Clinton's forces ready final pull for NAFTA ON POLITICS

JACK GERMOND & JULES WITCOVER

October 29, 1993|By JACK GERMOND & JULES WITCOVER

WASHINGTON -- With only three weeks to go before Congress votes up or down on the North American Free Trade Agreement (NAFTA), U.S. Trade Representative Mickey Kantor seems weary but determined to pull President Clinton's biggest chestnut out of the fire.

Neither the pounding from anti-NAFTA forces led by organized labor preaching it will cost American jobs, nor the aftereffects of a bad fall that has kept him in a large back brace, appears to have daunted the Los Angeles lawyer and Friend of Bill who accepted what is perhaps the toughest remaining challenge on the Clinton first-year agenda.

Kantor acknowledges that the time it took him to negotiate side agreements with Mexico on higher environmental and labor standards promised by Clinton in his 1992 campaign gave the opposition a critical head start in the contest for public opinion. As a result, he concedes, the impression grew that NAFTA was a lost cause, putting its advocates in a hole from the outset of the national debate.

But he says now "the bleeding has stopped" as a result of an aggressive selling job headed by the president -- one Kantor says will be accelerated in the final three weeks before the scheduled Nov. 17 vote. He insists that "the intellectual argument" has been won over whether or not the U.S. economy will be better or worse if NAFTA passes, saying most objective testimony agrees that a net increase in American jobs will eventually result.

With critics having the field alone, he says, "people [in Congress] were looking for reasons to vote against. Now they're looking for reasons to vote for." If the vote were held today, Kantor admits, "we couldn't get 218," the required majority in the House, "but neither could the other side."

With the Senate considered certain to vote approval, both sides are lobbying House members heavily, and Kantor points out a critical difference in the constituencies of House and Senate members that makes this focus imperative.
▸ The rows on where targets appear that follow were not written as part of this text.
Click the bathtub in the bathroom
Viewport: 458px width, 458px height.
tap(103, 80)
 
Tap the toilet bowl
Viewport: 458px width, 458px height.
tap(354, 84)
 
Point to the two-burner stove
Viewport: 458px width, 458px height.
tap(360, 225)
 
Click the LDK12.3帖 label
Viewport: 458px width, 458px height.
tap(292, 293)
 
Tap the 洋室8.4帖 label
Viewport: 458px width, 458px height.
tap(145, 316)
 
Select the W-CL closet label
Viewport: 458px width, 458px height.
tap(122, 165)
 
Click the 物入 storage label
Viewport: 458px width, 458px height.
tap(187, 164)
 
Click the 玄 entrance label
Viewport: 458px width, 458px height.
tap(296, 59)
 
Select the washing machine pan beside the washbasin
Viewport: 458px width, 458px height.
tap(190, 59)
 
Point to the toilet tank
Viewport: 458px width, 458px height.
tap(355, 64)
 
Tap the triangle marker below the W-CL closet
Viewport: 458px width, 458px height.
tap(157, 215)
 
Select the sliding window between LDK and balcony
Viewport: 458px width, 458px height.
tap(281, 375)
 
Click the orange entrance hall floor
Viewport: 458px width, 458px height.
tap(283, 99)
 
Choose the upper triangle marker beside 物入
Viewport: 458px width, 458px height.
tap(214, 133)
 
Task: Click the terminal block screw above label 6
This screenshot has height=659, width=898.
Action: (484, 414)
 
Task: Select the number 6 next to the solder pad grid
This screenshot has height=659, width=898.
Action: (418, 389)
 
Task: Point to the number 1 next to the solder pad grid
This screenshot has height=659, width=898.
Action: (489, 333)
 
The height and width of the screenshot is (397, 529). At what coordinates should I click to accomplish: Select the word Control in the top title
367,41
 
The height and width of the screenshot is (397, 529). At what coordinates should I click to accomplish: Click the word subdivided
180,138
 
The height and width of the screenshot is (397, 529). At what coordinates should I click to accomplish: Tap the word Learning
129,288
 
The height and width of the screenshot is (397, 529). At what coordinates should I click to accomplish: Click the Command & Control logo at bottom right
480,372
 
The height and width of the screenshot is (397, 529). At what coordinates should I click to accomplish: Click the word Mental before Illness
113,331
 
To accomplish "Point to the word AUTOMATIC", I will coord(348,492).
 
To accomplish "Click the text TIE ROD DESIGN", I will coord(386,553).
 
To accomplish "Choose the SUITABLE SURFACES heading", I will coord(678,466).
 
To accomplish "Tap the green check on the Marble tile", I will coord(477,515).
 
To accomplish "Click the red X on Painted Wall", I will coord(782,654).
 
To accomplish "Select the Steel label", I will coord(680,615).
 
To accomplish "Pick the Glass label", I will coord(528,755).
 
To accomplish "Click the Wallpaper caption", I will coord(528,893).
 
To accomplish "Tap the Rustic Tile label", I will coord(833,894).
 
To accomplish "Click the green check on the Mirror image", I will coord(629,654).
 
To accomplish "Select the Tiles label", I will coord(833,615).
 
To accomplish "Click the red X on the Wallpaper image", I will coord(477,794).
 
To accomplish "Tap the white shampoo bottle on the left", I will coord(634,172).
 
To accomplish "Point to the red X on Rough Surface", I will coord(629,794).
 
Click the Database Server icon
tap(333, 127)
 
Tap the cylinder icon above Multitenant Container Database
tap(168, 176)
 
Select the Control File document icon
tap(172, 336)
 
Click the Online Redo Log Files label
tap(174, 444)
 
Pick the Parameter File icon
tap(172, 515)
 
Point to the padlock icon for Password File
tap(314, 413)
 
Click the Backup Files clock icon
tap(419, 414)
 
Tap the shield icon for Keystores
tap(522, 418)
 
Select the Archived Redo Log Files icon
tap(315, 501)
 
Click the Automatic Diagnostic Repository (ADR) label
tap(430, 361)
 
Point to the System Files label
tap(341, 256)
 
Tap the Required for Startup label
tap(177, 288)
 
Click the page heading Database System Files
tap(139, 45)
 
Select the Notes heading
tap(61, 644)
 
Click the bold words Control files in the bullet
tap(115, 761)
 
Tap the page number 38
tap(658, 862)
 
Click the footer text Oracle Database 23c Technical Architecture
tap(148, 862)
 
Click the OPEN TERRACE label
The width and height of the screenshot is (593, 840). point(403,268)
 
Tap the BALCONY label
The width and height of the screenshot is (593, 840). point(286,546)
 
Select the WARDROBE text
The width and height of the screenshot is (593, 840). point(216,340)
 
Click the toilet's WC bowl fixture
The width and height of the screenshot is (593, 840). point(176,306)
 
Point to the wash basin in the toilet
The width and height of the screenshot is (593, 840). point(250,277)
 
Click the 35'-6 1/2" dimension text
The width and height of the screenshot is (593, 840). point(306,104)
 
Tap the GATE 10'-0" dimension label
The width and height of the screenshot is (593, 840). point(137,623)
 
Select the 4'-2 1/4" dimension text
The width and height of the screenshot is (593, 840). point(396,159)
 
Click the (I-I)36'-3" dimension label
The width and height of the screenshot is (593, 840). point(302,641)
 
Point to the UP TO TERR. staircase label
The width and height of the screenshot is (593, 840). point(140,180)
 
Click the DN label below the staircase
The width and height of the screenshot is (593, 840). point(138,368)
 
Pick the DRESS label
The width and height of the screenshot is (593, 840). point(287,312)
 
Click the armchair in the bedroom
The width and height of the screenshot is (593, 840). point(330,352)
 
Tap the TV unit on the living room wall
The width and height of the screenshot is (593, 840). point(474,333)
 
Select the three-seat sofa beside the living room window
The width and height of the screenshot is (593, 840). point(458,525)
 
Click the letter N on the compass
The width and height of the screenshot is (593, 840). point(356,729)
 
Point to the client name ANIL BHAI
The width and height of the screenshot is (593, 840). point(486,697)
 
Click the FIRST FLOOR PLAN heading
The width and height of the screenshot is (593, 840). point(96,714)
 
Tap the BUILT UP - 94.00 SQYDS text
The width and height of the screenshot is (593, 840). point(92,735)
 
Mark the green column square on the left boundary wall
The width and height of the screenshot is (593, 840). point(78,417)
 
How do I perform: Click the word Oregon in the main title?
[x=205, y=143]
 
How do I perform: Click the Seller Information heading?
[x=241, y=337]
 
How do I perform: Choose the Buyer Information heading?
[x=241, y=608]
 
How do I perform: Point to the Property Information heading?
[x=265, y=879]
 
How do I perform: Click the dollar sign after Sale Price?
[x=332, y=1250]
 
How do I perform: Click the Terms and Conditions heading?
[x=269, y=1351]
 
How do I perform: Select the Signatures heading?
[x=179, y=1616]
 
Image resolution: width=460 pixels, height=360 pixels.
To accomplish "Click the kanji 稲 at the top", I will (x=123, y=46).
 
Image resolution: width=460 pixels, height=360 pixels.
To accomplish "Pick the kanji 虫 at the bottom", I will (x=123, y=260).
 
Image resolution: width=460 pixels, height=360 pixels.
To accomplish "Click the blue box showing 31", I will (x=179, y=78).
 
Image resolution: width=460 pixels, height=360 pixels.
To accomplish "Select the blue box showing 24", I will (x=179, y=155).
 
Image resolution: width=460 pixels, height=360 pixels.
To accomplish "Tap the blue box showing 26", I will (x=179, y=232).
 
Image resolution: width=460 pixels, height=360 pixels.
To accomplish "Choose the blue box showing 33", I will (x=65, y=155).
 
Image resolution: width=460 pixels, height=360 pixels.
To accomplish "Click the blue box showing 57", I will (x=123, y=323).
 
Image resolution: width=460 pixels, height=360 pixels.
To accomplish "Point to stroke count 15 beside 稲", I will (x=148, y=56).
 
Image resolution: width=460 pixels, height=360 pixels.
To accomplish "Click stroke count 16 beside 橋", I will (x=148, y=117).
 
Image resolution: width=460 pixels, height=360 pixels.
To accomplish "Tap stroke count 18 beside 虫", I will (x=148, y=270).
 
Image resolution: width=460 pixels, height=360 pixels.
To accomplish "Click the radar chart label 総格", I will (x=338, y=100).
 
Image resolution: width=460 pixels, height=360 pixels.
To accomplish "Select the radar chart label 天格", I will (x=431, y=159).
Senators, having statewide constituencies, he notes, are better able to consider the big picture -- how the trade agreement with Mexico and Canada will affect the economy generally. The same is true concerning state governors, 41 of whom have come out for passage, he says, to only two firmly against.

House members on the other hand, Kantor says, are more likely to weigh the narrow impact on specific industries and businesses in their congressional districts.

This localization of the NAFTA debate has resulted in pressures on Kantor and the administration to make adjustments in the agreement to meet local business concerns. While the fast-track process agreed to by Congress does not permit amendments, Kantor says there are ways to "strengthen" NAFTA administratively that may meet some of those concerns.

The administration's NAFTA point man notes that many opponents of the overall agreement acknowledge that some trade deal mutually lowering tariffs is desirable if details could be renegotiated with Mexico, which Mexican President Salinas has ruled out.

Critics such as House Majority Leader Richard Gephardt "say no to this NAFTA, another NAFTA," Kantor observes. "Well, there is no other NAFTA. There will be nothing to go back to if this doesn't pass." And that means, he says, continued unfavorable tariffs and flow of Mexican immigrants seeking work across the southern U.S. border.

As the showdown vote approaches, Kantor also is emphasizing the threat to the United States' pre-eminence in the Mexican market from Japan, now its No. 2 customer. Salinas' recent warning that Mexico will seek a trade agreement with Japan if NAFTA is turned down gives Kantor another talking point.

To those who suggest that the White House should seek to postpone the vote to give it more time to wage the uphill battle, Kantor insists the timing is just right, coming after the official launching of the Clinton health-care reform package. With that task done, he says, the president will be busy closing the sale personally, with the public and with House members.

Kantor says the merits of the trade agreement, articulated by Clinton and surrogates, will carry the day, but "It's going to be close."